Exercise prompt:
Rewrite the Cleaning Up transcript from "Nikos, you have" up to and including "supposed to do.", replacing "France" with "Spain".

Cleaning Up is brought to you by members of our new Leadership Circle: Actis, Alcazar Energy, Davidson Kempner, EcoPragma Capital, EDP Portugal, Eurelectic, the Gilardini Foundation, KKR, National Grid, Octopus Energy, Quadrature Climate Foundation, SDCL and Wärtsilä. For more information on the Leadership Circle, please visit cleaningup.live, that’s cleaningup.live. If you’re enjoying Cleaning Up, please make sure you subscribe on Youtube or your favourite podcast platform, and leave us a review, that really helps other people to find us. Please recommend Cleaning Up to your friends and colleagues and sign up for our free newsletter at cleaninguppod.substack.com. That’s cleaninguppod.substack.com.

ML  

The way that the EU, and I will say Europe, because it's not different in the UK at the moment, has really put climate as the sort of number one, be all and end all, if you like, the sort of the senior requirement for everything is climate, and it has trumped competitiveness, resilience... every other policy priority seems to have been subordinated. Is there a willingness to relax on that? You know, we hear about the omnibus proposals to reduce some of the bureaucracy, some of the disclosures. But is the EU prepared to say: Do you know what? Maybe 90% decarbonization is enough if the last 10% is going to drive us to do crazy things like hydrogen for power generation, or extreme amounts of batteries or whatever it is. Is there a willingness to say: the reality is the US is not on board. The reality is that China is targeting 2060 not 2050 and we're just going to have to do a pretty substantial rethink?

NT  

Let me react to that in two different ways, and these are things that Greece has put on the table at the EU level several times. One is: I want to distinguish between the overarching target and then the means of getting to that target, right? Because a lot of the costs and a lot of the challenges that we have when we try to come up with our national energy and climate plan about how we're going to get to the targets is not the top level number, but all the sub-targets around efficiency, around hydrogen, biofuels, what have you. And when you start asking yourself not 'how can I decarbonize in the way that makes sense for me,' but how can I decarbonize in a way that makes sense for me while meeting a very large number of targets that are well meaning in the sense that they're meant to spread the burden across the EU — so you don't want folks to be sitting out things — but actually, do add a lot of costs to the transition. I think there's enormous gains to be had by trying to sort of simplify the targets a little bit and say: you might want to do hydrogen, someone else might want to do CCS, someone else will do offshore wind. Someone is going to specialize in SAF, or whatever...

ML  

Nikos, you have to use the word nuclear at some point because, of course, the some of the backdrop here is that the EU is threatening or actually suing France because it wants to do nuclear, but is then going to miss sub target number 47b subsection whatever, on the amount of renewables that it's supposed to do.

Data extract:

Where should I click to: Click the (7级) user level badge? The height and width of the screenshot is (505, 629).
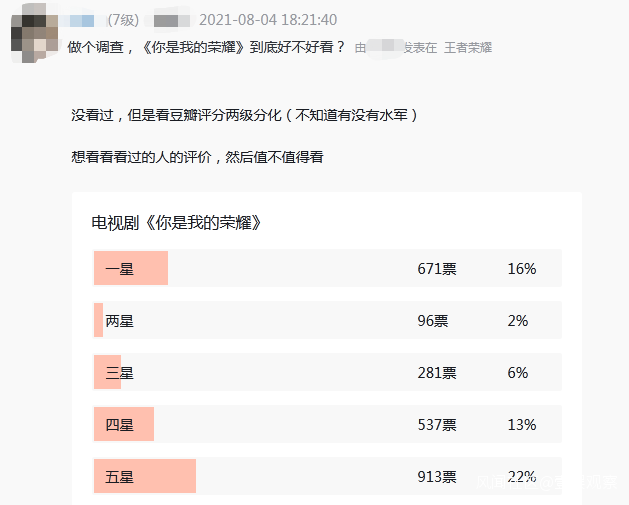click(124, 20)
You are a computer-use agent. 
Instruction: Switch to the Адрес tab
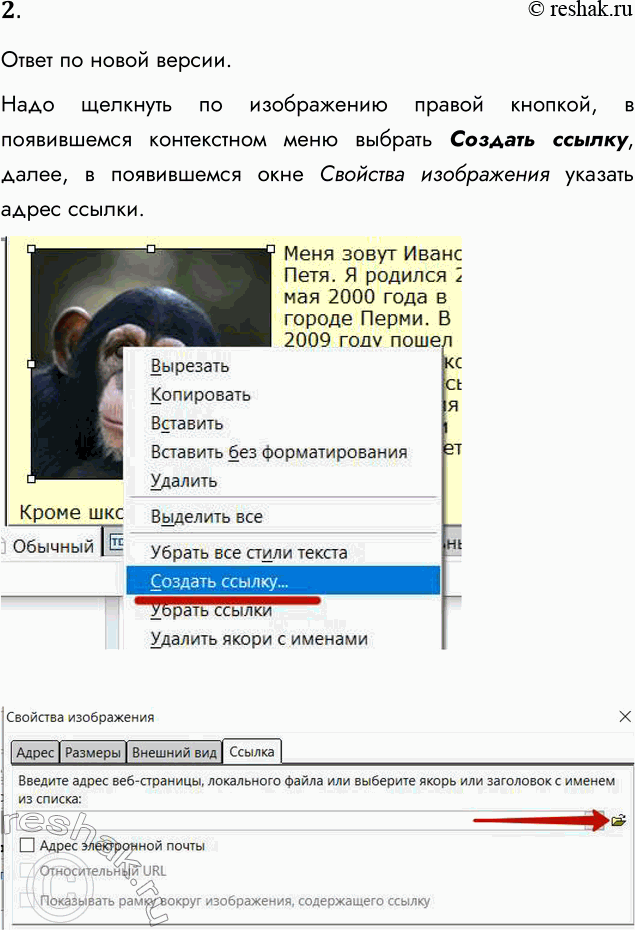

Task result:
Nikos, you have to use the word nuclear at some point because, of course, the some of the backdrop here is that the EU is threatening or actually suing Spain because it wants to do nuclear, but is then going to miss sub target number 47b subsection whatever, on the amount of renewables that it's supposed to do.